### 基于sklearn决策树的最优分箱与IV值计算-Python实现
https://zhuanlan.zhihu.com/p/58824825

In [1]:
import pandas
data=pandas.read_csv('GiveMeSomeCredit-cs-training.csv')
# train=pandas.read_csv('GiveMeSomeCredit-cs-training.csv')
test=pandas.read_csv('GiveMeSomeCredit-cs-test.csv')

In [3]:
# 2. 获得最优分箱边界值函数的实现：
import pandas as pd 
import numpy as np 
from sklearn.tree import DecisionTreeClassifier
def optimal_binning_boundary(x: pd.Series, y: pd.Series, nan: float = -999.) -> list:
    '''
        利用决策树获得最优分箱的边界值列表
    '''
    boundary = []  # 待return的分箱边界值列表
    
    x = x.fillna(nan).values  # 填充缺失值
    y = y.values
    
    clf = DecisionTreeClassifier(criterion='entropy',    #“信息熵”最小化准则划分
                                 max_leaf_nodes=6,       # 最大叶子节点数
                                 min_samples_leaf=0.05)  # 叶子节点样本数量最小占比

    clf.fit(x.reshape(-1, 1), y)  # 训练决策树
    
    n_nodes = clf.tree_.node_count
    children_left = clf.tree_.children_left
    children_right = clf.tree_.children_right
    threshold = clf.tree_.threshold
    
    for i in range(n_nodes):
        if children_left[i] != children_right[i]:  # 获得决策树节点上的划分边界值
            boundary.append(threshold[i])

    boundary.sort()

    min_x = x.min()
    max_x = x.max() + 0.1  # +0.1是为了考虑后续groupby操作时，能包含特征最大值的样本
    boundary = [min_x] + boundary + [max_x]

    return boundary

In [4]:
# 测试optimal_binning_boundary函数：
optimal_binning_boundary(x=data['RevolvingUtilizationOfUnsecuredLines'],
                         y=data['SeriousDlqin2yrs'])

[0.0,
 0.11458224803209305,
 0.21776090562343597,
 0.49497613310813904,
 0.6981423199176788,
 0.8596274554729462,
 50708.1]

In [5]:
# 3. 获得某个变量各个分箱的WOE、IV值函数的实现：
def feature_woe_iv(x: pd.Series, y: pd.Series, nan: float = -999.) -> pd.DataFrame:
    '''
        计算变量各个分箱的WOE、IV值，返回一个DataFrame
    '''
    x = x.fillna(nan)
    boundary = optimal_binning_boundary(x, y, nan)        # 获得最优分箱边界值列表
    df = pd.concat([x, y], axis=1)                        # 合并x、y为一个DataFrame，方便后续计算
    df.columns = ['x', 'y']                               # 特征变量、目标变量字段的重命名
    df['bins'] = pd.cut(x=x, bins=boundary, right=False)  # 获得每个x值所在的分箱区间
    
    grouped = df.groupby('bins')['y']                     # 统计各分箱区间的好、坏、总客户数量
    result_df = grouped.agg([('good',  lambda y: (y == 0).sum()), 
                             ('bad',   lambda y: (y == 1).sum()),
                             ('total', 'count')])

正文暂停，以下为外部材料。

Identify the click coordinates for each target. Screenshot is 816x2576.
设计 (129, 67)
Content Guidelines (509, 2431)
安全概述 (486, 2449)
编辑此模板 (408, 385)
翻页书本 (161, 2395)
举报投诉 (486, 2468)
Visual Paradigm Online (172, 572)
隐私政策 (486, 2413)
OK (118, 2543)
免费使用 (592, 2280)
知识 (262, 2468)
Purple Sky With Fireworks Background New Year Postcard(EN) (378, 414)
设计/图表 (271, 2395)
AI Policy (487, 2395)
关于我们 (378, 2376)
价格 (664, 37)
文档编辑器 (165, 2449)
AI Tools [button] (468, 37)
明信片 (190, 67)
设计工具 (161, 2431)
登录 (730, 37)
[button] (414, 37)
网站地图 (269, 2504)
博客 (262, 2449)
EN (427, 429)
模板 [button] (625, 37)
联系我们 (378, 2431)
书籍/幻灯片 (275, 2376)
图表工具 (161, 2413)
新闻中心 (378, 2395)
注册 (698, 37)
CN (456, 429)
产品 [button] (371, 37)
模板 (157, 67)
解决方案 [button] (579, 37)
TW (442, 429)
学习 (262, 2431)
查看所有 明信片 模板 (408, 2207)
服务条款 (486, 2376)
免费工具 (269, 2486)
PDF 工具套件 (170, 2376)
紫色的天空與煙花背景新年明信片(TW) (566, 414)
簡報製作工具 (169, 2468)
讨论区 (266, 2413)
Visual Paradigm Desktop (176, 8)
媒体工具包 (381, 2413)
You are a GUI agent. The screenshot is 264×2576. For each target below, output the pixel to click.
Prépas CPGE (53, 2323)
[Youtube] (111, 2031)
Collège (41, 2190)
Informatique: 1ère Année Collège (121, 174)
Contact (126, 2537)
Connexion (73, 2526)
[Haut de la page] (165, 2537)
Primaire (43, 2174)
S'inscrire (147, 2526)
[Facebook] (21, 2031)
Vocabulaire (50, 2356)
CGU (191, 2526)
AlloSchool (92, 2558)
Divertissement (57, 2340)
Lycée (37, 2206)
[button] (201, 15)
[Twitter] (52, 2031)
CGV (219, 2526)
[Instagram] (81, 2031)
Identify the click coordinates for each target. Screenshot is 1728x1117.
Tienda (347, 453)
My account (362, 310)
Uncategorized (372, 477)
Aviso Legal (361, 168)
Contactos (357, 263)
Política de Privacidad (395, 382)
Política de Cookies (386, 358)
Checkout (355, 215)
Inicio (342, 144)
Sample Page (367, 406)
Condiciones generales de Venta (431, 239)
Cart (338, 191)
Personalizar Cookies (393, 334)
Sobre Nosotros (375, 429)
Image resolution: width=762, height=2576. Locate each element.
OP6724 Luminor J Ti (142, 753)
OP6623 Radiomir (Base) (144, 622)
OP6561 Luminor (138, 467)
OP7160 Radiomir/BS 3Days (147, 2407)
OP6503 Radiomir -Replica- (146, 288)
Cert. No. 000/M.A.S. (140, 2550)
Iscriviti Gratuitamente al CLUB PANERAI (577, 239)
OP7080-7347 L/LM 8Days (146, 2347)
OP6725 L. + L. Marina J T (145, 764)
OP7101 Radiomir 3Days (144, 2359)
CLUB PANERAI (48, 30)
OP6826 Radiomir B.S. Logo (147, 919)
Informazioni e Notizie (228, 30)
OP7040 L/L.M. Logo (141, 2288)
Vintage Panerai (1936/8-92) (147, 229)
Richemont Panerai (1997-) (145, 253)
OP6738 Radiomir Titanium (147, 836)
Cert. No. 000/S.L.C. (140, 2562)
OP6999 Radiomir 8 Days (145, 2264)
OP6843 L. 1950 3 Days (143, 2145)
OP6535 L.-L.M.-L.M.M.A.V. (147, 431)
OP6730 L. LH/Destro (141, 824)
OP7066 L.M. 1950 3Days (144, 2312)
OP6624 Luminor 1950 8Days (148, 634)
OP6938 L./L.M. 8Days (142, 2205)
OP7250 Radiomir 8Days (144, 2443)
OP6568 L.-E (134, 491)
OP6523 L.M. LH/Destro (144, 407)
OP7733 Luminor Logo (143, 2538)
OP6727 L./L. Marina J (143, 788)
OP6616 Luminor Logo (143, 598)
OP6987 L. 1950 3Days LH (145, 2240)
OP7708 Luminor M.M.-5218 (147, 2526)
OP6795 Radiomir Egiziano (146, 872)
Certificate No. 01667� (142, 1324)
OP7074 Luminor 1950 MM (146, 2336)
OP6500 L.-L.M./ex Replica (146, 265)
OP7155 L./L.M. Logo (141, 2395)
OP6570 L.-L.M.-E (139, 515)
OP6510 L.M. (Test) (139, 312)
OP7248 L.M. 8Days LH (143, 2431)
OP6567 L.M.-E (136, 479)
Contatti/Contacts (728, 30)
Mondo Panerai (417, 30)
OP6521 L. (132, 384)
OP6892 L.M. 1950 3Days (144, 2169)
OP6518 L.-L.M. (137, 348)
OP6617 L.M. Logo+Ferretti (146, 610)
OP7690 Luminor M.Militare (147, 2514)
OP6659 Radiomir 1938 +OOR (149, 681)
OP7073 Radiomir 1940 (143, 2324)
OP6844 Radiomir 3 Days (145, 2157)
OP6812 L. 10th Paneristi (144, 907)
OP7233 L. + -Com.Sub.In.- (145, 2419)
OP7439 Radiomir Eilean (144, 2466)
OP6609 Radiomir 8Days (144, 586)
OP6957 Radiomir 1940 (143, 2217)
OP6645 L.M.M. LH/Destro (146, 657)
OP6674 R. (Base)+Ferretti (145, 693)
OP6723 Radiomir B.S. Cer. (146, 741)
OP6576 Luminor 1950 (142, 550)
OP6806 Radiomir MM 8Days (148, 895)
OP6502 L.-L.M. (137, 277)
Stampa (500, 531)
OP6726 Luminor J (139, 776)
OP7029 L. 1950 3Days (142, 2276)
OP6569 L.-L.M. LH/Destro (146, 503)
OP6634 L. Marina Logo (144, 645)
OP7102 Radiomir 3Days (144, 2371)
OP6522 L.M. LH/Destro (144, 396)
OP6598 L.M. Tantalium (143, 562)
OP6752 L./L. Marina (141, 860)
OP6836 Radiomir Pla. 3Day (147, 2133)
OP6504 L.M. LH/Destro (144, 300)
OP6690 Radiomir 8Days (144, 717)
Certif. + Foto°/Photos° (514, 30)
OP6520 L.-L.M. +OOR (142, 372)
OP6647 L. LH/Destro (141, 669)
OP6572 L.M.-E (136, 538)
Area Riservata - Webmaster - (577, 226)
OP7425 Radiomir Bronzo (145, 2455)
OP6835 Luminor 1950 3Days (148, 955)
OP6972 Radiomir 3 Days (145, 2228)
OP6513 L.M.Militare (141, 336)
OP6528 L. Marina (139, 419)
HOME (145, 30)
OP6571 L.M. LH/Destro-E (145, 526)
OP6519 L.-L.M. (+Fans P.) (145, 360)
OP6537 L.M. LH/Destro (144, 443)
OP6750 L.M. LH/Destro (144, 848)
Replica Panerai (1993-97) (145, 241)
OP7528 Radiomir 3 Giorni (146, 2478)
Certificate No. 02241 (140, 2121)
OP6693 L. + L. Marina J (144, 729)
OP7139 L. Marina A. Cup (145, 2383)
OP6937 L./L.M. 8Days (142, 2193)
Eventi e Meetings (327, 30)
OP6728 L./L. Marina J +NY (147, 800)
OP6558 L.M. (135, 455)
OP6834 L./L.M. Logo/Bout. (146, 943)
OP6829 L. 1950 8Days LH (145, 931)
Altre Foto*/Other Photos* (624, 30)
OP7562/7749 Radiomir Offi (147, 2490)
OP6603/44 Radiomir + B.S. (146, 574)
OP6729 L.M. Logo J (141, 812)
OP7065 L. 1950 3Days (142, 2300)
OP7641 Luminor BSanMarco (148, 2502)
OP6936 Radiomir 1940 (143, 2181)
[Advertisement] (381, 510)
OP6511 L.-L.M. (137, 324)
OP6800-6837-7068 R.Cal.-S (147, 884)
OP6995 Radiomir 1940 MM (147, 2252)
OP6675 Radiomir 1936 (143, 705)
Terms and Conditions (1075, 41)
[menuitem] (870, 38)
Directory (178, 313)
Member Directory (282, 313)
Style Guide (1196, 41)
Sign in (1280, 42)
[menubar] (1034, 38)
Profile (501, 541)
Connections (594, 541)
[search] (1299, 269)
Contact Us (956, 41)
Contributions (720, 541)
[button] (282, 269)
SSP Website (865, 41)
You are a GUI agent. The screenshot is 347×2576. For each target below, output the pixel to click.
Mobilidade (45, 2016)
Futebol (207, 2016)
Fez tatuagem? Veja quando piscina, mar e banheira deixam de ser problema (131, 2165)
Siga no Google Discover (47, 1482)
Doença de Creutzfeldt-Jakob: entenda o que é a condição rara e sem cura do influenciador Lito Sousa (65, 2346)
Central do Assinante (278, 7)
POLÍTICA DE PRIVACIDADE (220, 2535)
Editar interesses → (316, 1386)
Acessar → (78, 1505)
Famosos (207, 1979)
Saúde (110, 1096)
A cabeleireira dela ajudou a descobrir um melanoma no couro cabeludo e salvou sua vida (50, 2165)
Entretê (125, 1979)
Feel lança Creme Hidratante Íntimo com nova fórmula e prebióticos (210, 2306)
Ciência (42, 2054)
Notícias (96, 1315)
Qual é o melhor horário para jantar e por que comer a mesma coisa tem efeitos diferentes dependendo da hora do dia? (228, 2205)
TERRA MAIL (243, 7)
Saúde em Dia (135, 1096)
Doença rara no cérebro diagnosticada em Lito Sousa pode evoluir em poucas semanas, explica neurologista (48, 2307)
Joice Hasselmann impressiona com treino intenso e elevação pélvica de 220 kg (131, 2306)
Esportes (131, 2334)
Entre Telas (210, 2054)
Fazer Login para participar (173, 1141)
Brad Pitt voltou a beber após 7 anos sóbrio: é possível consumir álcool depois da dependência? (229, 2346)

    result_df['good_pct'] = result_df['good'] / result_df['good'].sum()       # 好客户占比
    result_df['bad_pct'] = result_df['bad'] / result_df['bad'].sum()          # 坏客户占比
    result_df['total_pct'] = result_df['total'] / result_df['total'].sum()    # 总客户占比

    result_df['bad_rate'] = result_df['bad'] / result_df['total']             # 坏比率
    
    result_df['woe'] = np.log(result_df['good_pct'] / result_df['bad_pct'])              # WOE
    result_df['iv'] = (result_df['good_pct'] - result_df['bad_pct']) * result_df['woe']  # IV
    
    print(f"该变量IV = {result_df['iv'].sum()}")
    
    return result_df

In [6]:
# 测试feature_woe_iv函数：
feature_woe_iv(x=data['RevolvingUtilizationOfUnsecuredLines'], 
               y=data['SeriousDlqin2yrs'])

该变量IV = 1.1025918750620314


Unnamed: 0_level_0,good,bad,total,good_pct,bad_pct,total_pct,bad_rate,woe,iv
bins,Unnamed: 1_level_1,Unnamed: 2_level_1,Unnamed: 3_level_1,Unnamed: 4_level_1,Unnamed: 5_level_1,Unnamed: 6_level_1,Unnamed: 7_level_1,Unnamed: 8_level_1,Unnamed: 9_level_1
"[0.0, 0.115)",66466,1226,67692,0.474845,0.122282,0.45128,0.018111,1.356659,0.478308
"[0.115, 0.218)",15776,486,16262,0.112707,0.048474,0.108413,0.029886,0.843761,0.054197
"[0.218, 0.495)",23162,1245,24407,0.165474,0.124177,0.162713,0.05101,0.287103,0.011856
"[0.495, 0.698)",10499,1100,11599,0.075007,0.109715,0.077327,0.094836,-0.380305,0.0132
"[0.698, 0.86)",6716,1097,7813,0.04798,0.109416,0.052087,0.140407,-0.824361,0.050645
"[0.86, 50708.1)",17355,4872,22227,0.123987,0.485937,0.14818,0.219193,-1.365899,0.494386


In [None]:
# 如上图所示，变量RevolvingUtilizationOfUnsecuredLines，分箱WOE趋势单调，bad_rate风险排序性较好，IV值>1.0则说明该变量预测能力很强。